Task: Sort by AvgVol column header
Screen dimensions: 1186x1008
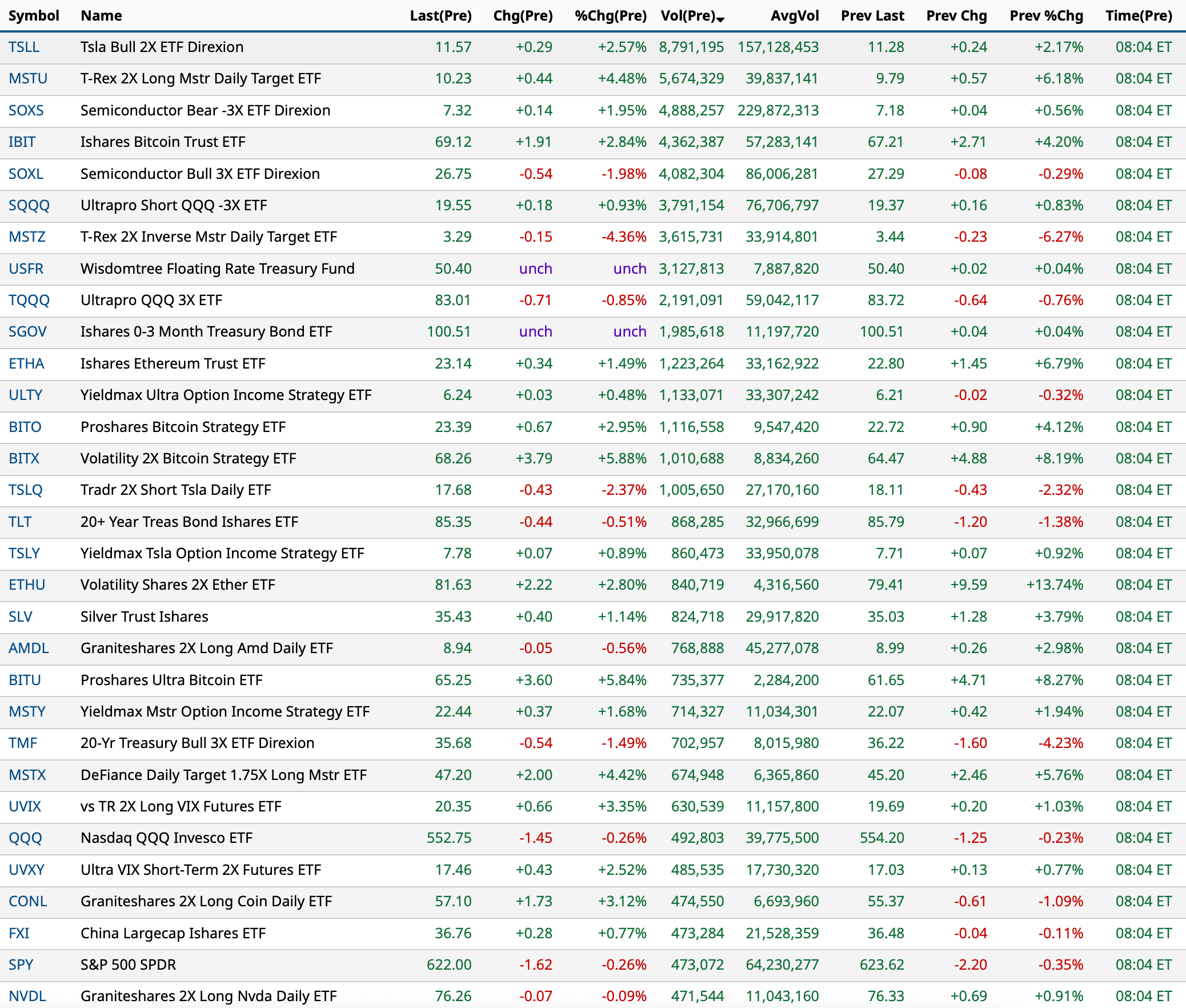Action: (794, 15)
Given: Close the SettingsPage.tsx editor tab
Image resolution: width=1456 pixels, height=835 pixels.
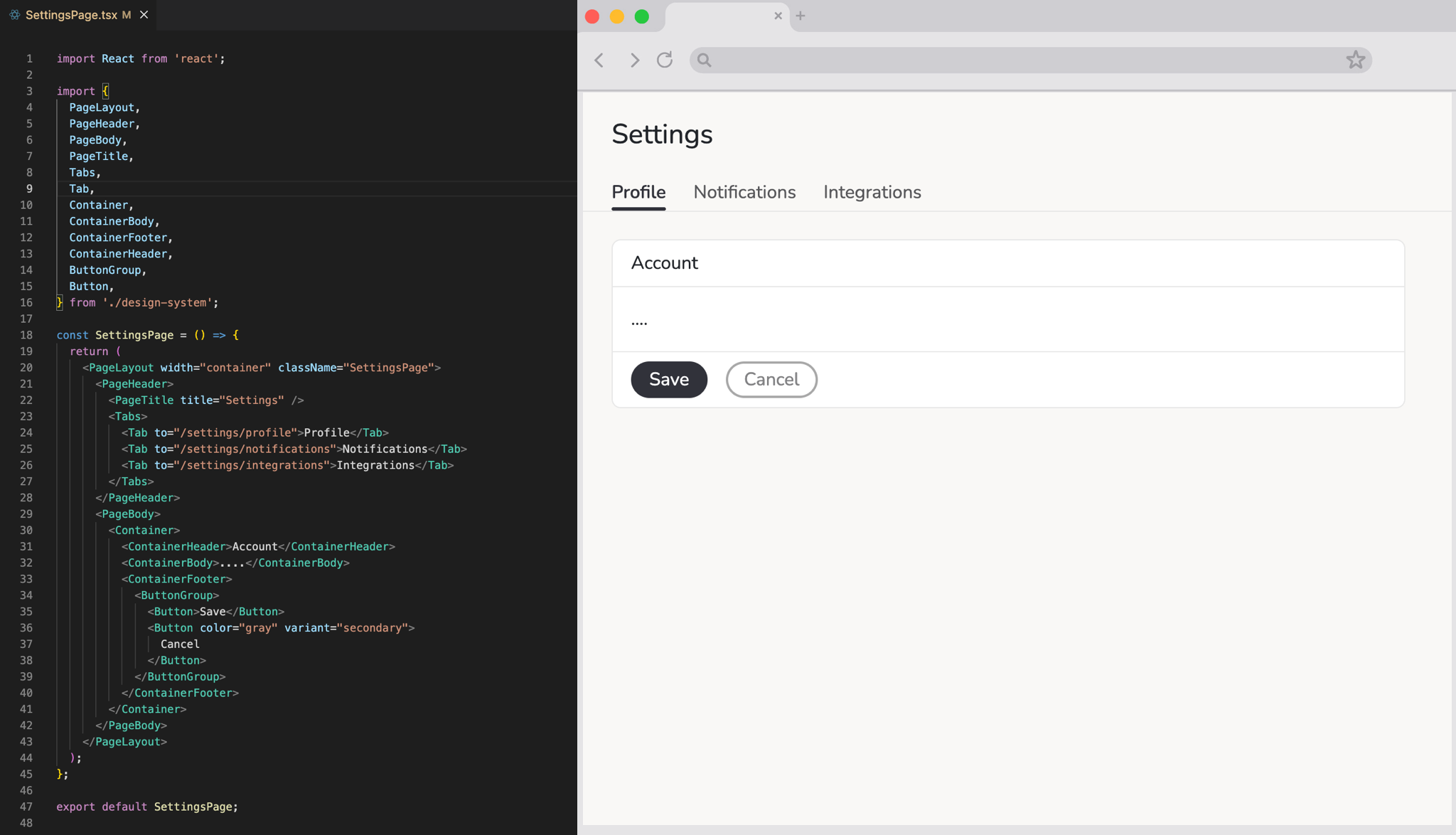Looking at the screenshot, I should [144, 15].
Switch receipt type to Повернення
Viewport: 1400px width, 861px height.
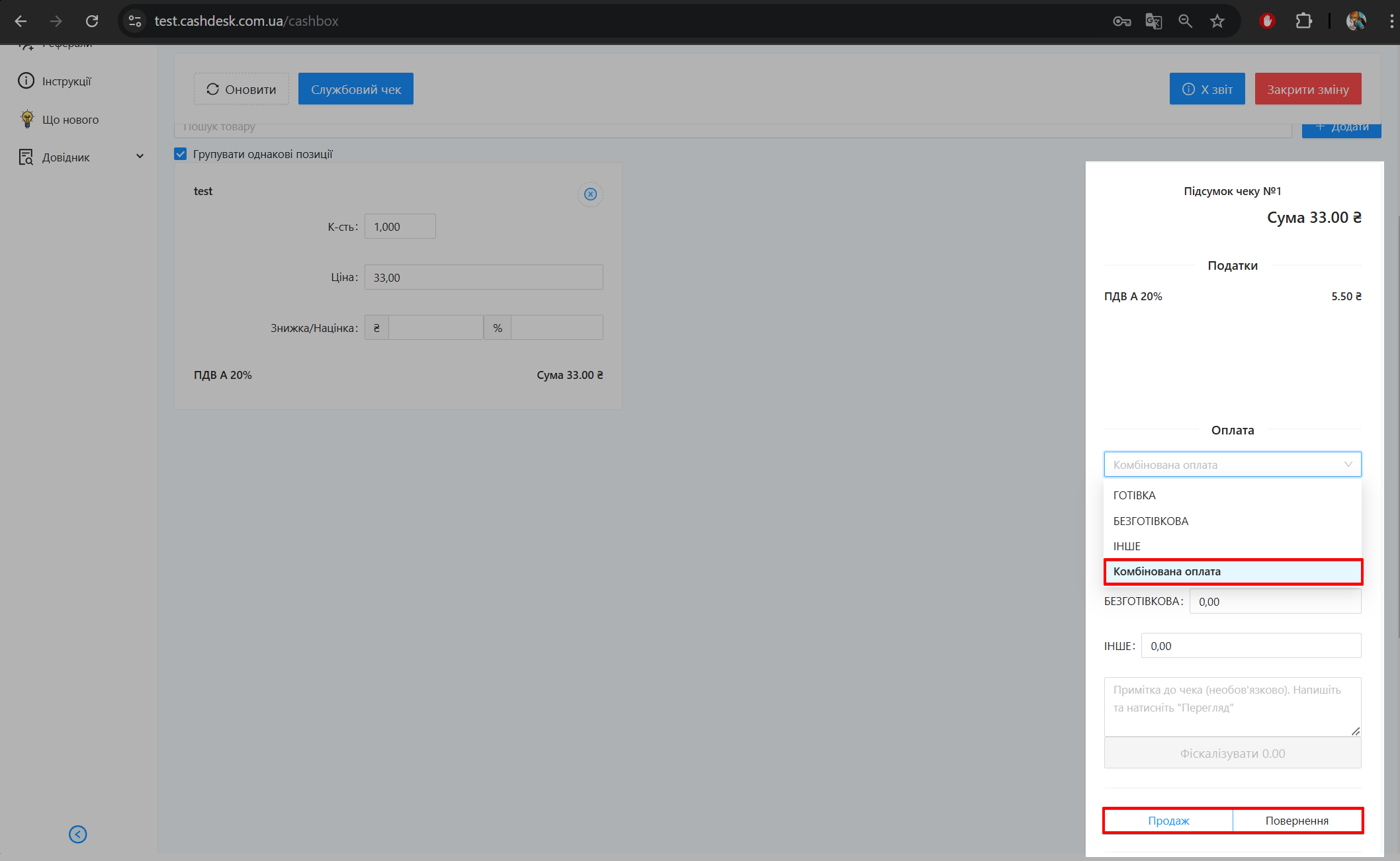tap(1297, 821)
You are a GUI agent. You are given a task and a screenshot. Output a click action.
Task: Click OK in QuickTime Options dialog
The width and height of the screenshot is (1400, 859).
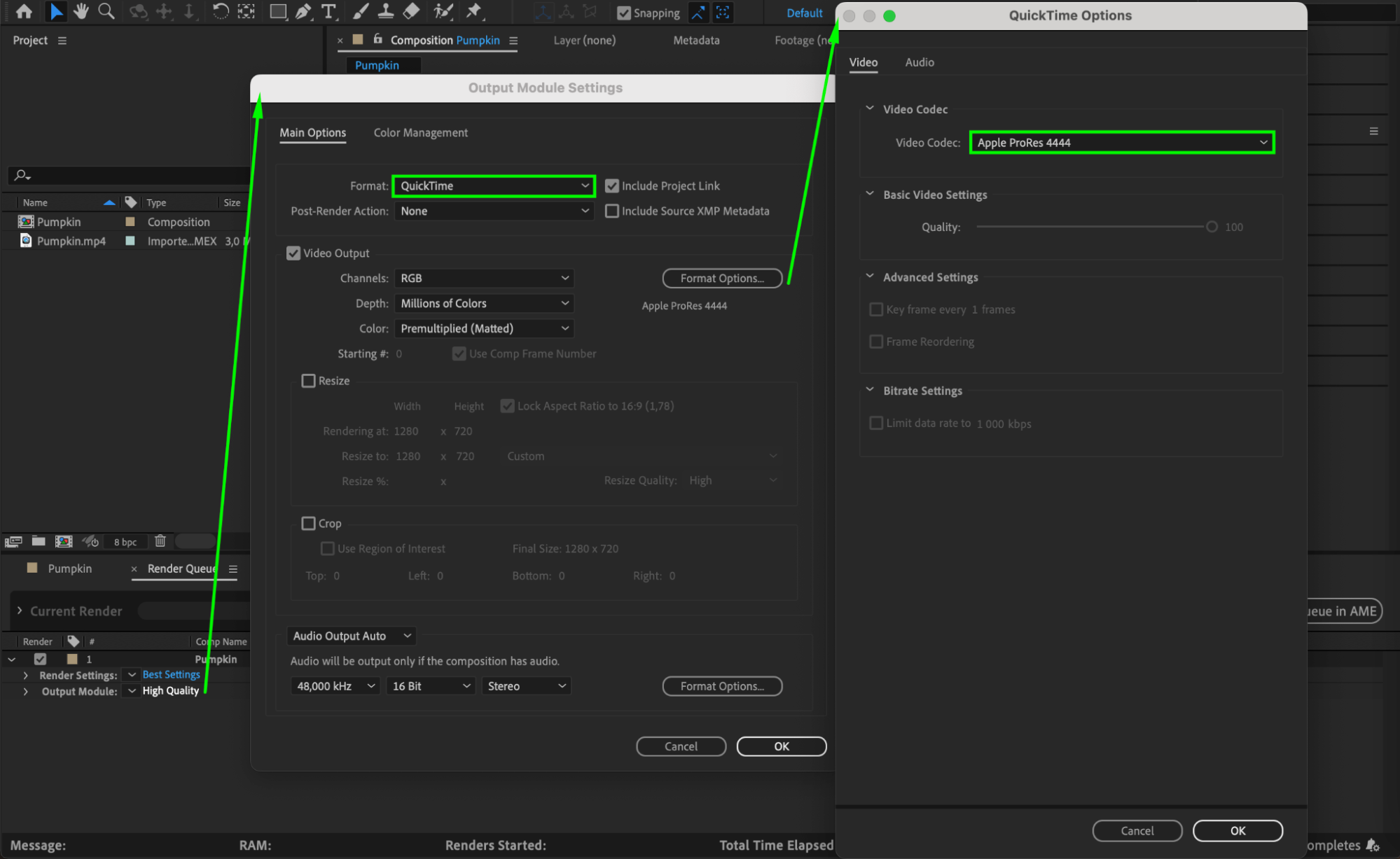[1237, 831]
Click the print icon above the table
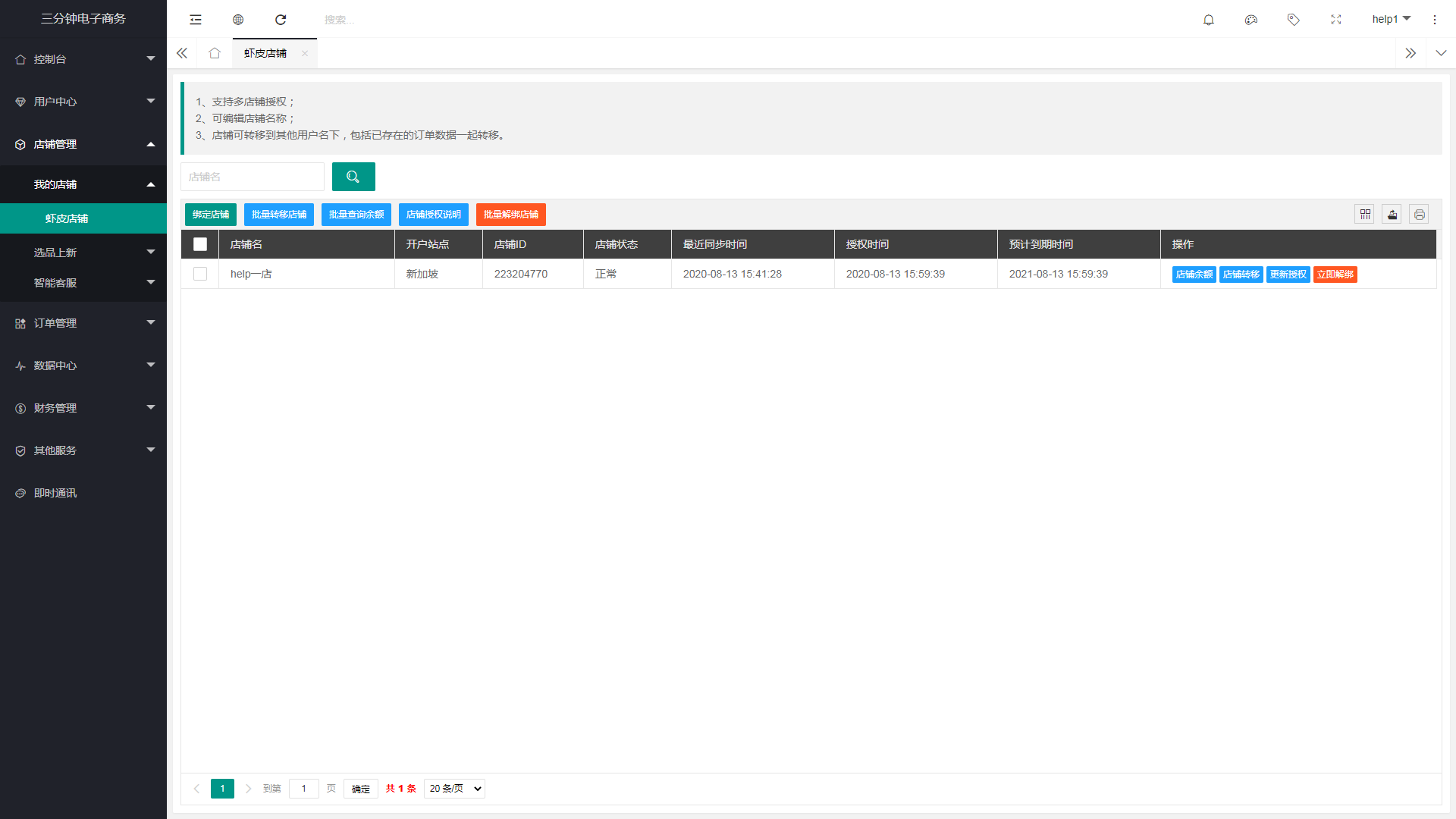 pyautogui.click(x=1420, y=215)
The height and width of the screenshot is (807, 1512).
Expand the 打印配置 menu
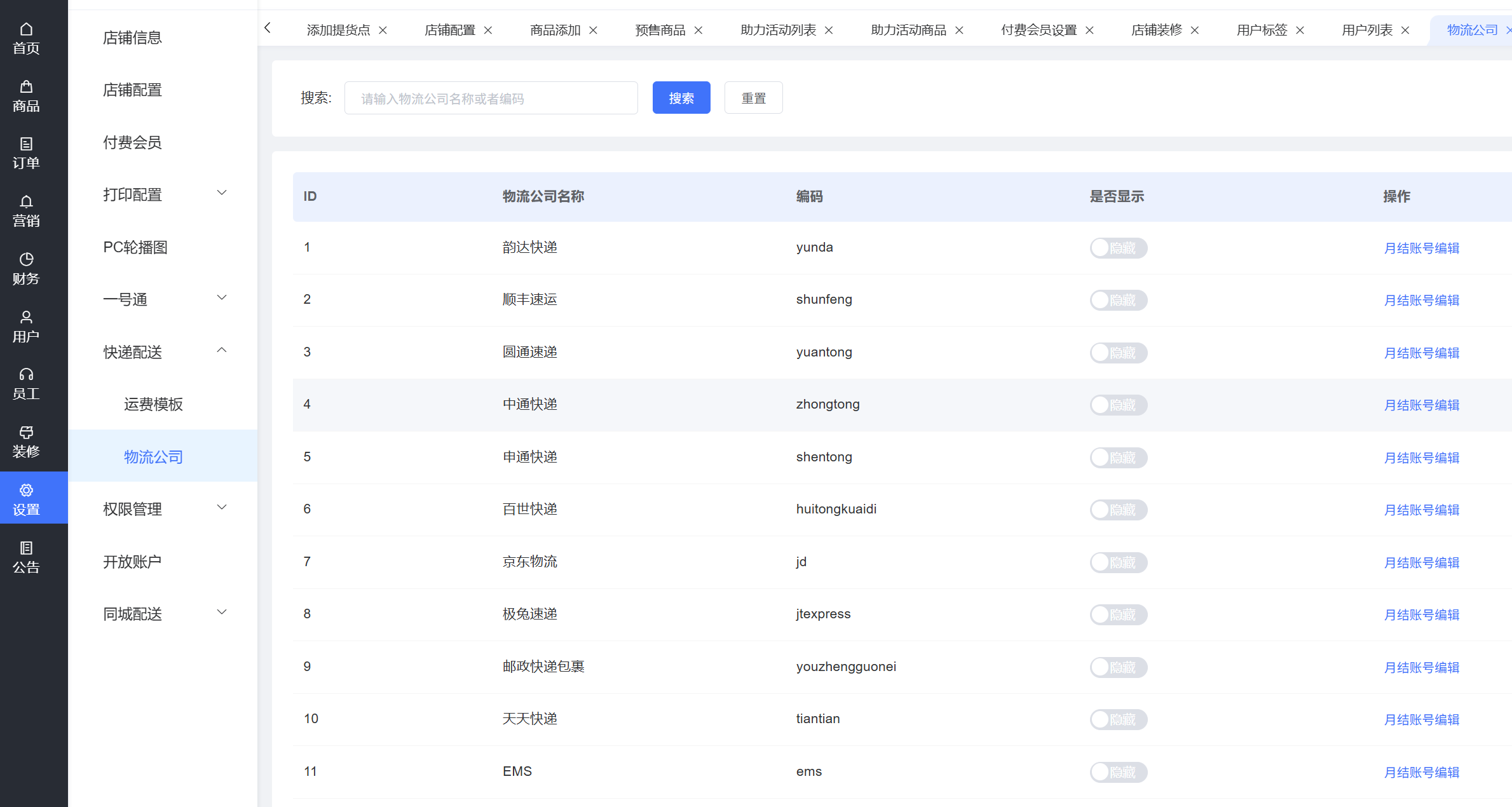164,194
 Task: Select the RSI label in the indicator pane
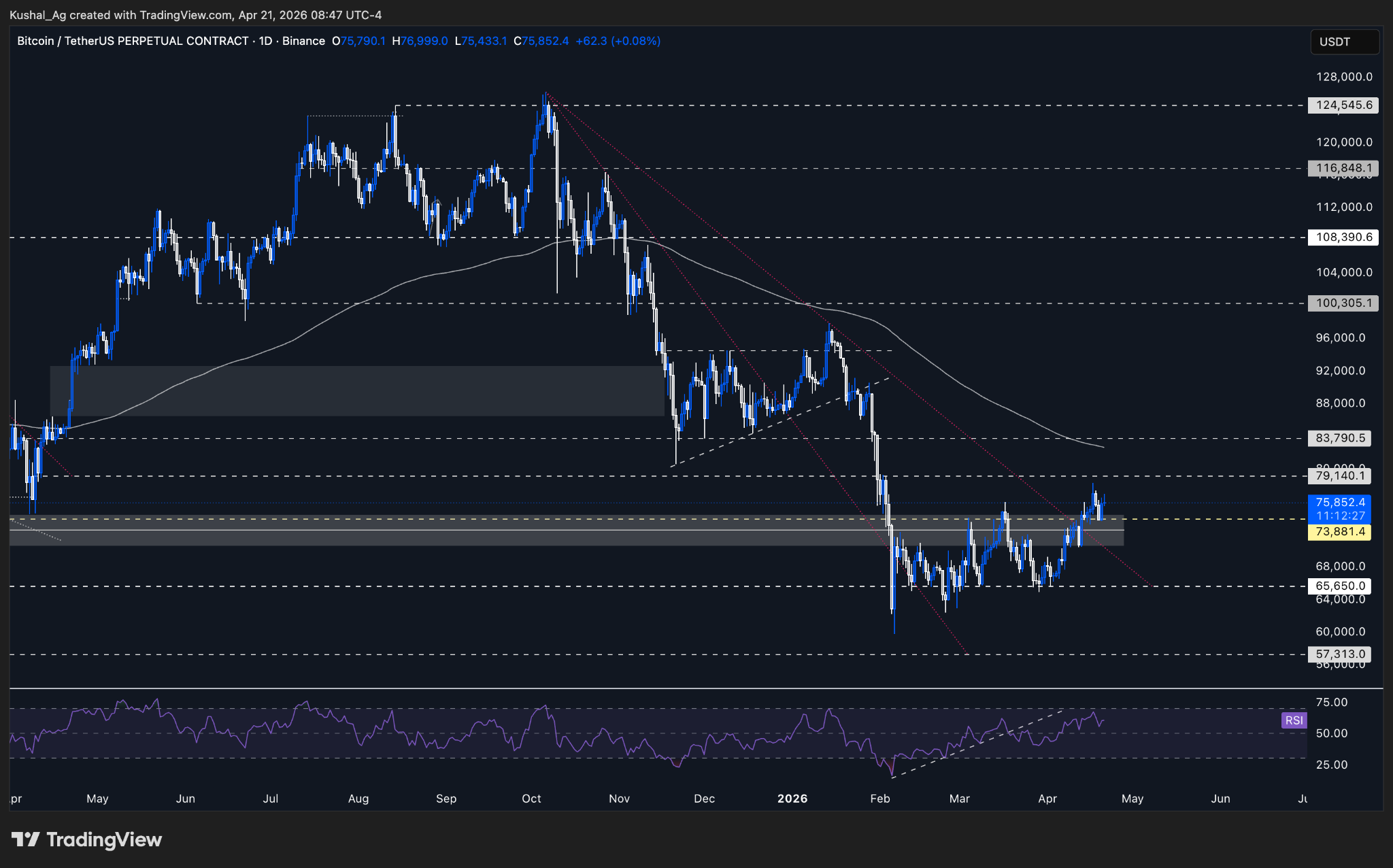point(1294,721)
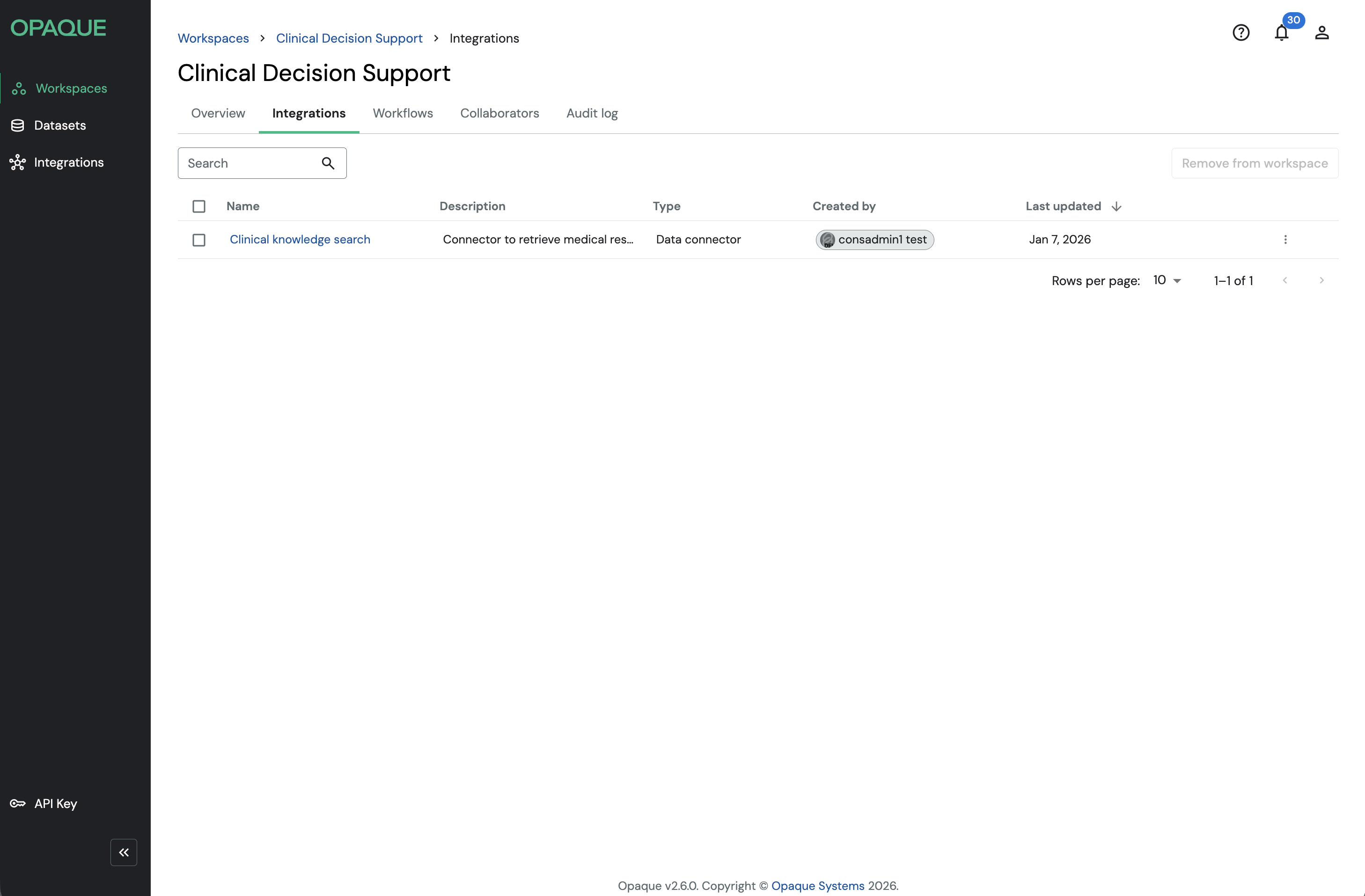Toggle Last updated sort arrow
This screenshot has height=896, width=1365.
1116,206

Task instructions =
Give again, unchanged, only the lines from the line containing "Viewport: 1400px width, 861px height." to the last line of the records above. Pictures do not belong in the copy.

Response for this exercise =
Viewport: 1400px width, 861px height.
tap(1297, 821)
You are a GUI agent. You are given a task and a screenshot. Output a click action.
Task: Click OK in QuickTime Options dialog
The width and height of the screenshot is (1400, 859).
[1237, 831]
Click the print icon above the table
 pyautogui.click(x=1420, y=215)
The height and width of the screenshot is (807, 1512).
Expand the 打印配置 menu
164,194
 Task: Select the RSI label in the indicator pane
point(1294,721)
Toggle Last updated sort arrow
This screenshot has height=896, width=1365.
1116,206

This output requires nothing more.